The invasion force that toppled Saddam Hussein in 2003 was more than 10,000 troops smaller than the force in Iraq today.
Whatever happens over the remaining 18 months of the Bush presidency, one thing is clear: It will be up to the next president -- or presidents -- to figure a way out of Iraq.
In January, President Bush announced a new strategy for Iraq, including a "surge" of nearly 30,000 additional U.S. troops into the war zone.
The new plan was an abrupt departure from the strategy pursued under the leadership of former Defense Secretary Donald Rumsfeld and the outgoing commander in Iraq, Gen. George Casey.
Rumsfeld and Casey had pursued a strategy that centered on the training of Iraqi security forces and gradually reducing the number of U.S. troops in Iraq. The mantra of the old strategy: "As they stand up, we stand down."
Both Rumsfeld and Casey were skeptical about sending more U.S. troops, arguing it was time to force the Iraqis to take more responsibility, or as Rumsfeld put it, "We're going to have to take our hands off the bicycle seat."
The surge may have been announced in January, but it did not happen overnight. Moving thousands of additional soldiers and Marines into a war zone takes time. The surge wasn't even complete until the end of June.
Under the command of Gen. David Petraeus, this beefed-up force is fighting a counterinsurgency war, driving insurgents out of Baghdad, block by block, and then staying in those neighborhoods to ensure they remain secure. The idea is to protect the local population and, in the process, turn the general population against the insurgents.
Democrats almost universally opposed the president's new strategy, calling it an "escalation." Some Republicans agreed.
Many of these critics argued that Iraq is now in a civil war and that it is time to start getting American forces out of the country, leaving it up to the Iraqis to resolve their differences.
Even under the new strategy, however, the United States is eventually supposed to take that hand off the bicycle seat. The surge is supposed to reduce the violence long enough for Iraq's warring factions to resolve some of their differences.
As Defense Secretary Robert Gates put it: "We are buying them time for political reconciliation, and every day we buy them we buy with American blood."
There's certainly been a lot of American blood spilled in Iraq since the invasion of Iraq on March 20, 2003. At least 3,698 American troops have died in Iraq. Nearly 30,000 have been injured, including at least 859 amputees.
Petraeus, who has a Ph.D. in international relations from Princeton University, is considered the military's pre-eminent expert on counterinsurgency war.
He has often said that the average counterinsurgency war takes 10 years to fight. But Petraeus knows that he won't have that long to fight this war.
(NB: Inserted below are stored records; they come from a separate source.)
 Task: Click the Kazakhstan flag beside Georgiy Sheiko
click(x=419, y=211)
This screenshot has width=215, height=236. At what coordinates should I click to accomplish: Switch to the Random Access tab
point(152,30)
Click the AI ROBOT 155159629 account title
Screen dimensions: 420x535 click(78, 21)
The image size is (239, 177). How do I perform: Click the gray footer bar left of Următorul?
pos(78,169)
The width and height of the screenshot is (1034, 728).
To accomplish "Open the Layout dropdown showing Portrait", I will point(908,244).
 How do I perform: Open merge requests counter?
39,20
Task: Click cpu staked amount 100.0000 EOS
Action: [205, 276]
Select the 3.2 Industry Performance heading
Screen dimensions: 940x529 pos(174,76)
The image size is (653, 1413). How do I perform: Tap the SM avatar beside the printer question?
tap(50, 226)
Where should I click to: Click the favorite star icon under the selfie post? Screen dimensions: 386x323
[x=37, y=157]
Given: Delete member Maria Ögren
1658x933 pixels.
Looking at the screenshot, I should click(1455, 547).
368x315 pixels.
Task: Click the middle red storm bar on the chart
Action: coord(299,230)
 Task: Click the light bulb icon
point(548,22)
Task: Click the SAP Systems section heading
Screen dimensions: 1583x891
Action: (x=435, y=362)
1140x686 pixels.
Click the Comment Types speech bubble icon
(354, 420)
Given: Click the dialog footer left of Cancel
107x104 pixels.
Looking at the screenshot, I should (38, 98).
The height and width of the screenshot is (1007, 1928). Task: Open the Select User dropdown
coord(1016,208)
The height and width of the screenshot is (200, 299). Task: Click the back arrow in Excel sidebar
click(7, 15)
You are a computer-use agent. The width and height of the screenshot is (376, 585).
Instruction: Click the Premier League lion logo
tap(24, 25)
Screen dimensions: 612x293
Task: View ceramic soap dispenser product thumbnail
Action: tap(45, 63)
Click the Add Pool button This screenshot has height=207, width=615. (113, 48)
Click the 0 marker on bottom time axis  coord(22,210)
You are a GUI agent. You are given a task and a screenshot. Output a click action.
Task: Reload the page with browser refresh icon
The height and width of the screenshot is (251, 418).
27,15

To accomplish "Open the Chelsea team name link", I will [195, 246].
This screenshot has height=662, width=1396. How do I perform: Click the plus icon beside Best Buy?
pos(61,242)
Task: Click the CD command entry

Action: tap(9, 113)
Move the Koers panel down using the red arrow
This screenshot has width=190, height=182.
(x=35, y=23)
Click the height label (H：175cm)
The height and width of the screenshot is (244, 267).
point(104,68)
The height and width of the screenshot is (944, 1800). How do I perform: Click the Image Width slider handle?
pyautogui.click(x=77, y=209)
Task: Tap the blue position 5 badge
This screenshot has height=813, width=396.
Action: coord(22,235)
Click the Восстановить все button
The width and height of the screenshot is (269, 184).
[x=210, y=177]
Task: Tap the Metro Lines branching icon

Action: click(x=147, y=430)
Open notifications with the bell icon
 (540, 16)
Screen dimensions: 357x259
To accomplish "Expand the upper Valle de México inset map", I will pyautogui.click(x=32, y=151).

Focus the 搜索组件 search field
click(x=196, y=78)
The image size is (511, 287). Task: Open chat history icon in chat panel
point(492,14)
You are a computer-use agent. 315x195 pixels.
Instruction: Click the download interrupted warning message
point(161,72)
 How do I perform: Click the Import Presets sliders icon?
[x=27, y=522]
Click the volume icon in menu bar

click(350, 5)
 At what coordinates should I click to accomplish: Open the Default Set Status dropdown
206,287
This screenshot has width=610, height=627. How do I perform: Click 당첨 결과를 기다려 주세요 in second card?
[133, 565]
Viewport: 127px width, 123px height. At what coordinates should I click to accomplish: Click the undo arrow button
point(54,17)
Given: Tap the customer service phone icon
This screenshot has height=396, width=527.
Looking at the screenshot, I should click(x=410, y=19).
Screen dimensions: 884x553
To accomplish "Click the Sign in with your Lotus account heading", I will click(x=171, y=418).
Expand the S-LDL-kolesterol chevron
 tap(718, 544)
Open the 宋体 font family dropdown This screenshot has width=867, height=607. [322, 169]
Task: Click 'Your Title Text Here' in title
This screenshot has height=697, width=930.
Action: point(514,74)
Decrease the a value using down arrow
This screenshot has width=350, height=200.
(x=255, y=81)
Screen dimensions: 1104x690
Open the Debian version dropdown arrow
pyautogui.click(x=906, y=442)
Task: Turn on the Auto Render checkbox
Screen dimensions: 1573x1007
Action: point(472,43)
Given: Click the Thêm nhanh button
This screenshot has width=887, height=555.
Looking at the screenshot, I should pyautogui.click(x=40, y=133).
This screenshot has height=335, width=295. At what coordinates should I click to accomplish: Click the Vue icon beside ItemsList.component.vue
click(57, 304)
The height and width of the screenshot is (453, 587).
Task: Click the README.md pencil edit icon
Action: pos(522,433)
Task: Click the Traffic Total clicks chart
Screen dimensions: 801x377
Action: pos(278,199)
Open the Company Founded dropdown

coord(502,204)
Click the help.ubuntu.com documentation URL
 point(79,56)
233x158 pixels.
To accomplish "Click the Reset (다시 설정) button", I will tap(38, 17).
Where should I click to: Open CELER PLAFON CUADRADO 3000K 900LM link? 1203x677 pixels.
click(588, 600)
As public support for the war has eroded, momentum in Congress has grown for forcing a withdrawal of U.S. troops.
In May, Congress voted in favor of a timetable for withdrawing U.S. forces. The bill would have required a withdrawal to begin this year and set a goal of withdrawing all U.S. forces by March 2008.
But Bush vetoed the bill, and the Democrats did not have votes to override the veto. Democrats will try again in September.